## Set task
Lay out the records as a numbered list, leaving out blank lines, from the line with "The height and" to the line with "Open Legutóbbi dokumentumok in the places bar", both included.

## Start Given data

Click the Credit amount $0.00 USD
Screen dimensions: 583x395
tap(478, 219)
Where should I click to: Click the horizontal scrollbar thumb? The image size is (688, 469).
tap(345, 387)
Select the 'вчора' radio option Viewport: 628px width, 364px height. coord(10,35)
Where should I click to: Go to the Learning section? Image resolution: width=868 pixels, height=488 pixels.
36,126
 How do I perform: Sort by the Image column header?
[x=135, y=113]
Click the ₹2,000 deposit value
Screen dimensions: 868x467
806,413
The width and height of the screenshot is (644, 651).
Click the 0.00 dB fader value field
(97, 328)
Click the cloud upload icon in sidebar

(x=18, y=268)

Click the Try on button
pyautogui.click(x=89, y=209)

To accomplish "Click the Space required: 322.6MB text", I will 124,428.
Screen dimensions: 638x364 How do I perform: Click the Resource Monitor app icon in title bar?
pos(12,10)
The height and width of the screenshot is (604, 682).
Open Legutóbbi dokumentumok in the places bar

## End Given data
## Start Given data

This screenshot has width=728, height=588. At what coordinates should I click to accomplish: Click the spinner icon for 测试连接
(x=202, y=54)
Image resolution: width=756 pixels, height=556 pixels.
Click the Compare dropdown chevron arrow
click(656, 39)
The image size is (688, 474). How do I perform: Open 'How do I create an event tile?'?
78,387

## End Given data

## Exercise answer
1. The height and width of the screenshot is (604, 682).
2. Open Legutóbbi dokumentumok in the places bar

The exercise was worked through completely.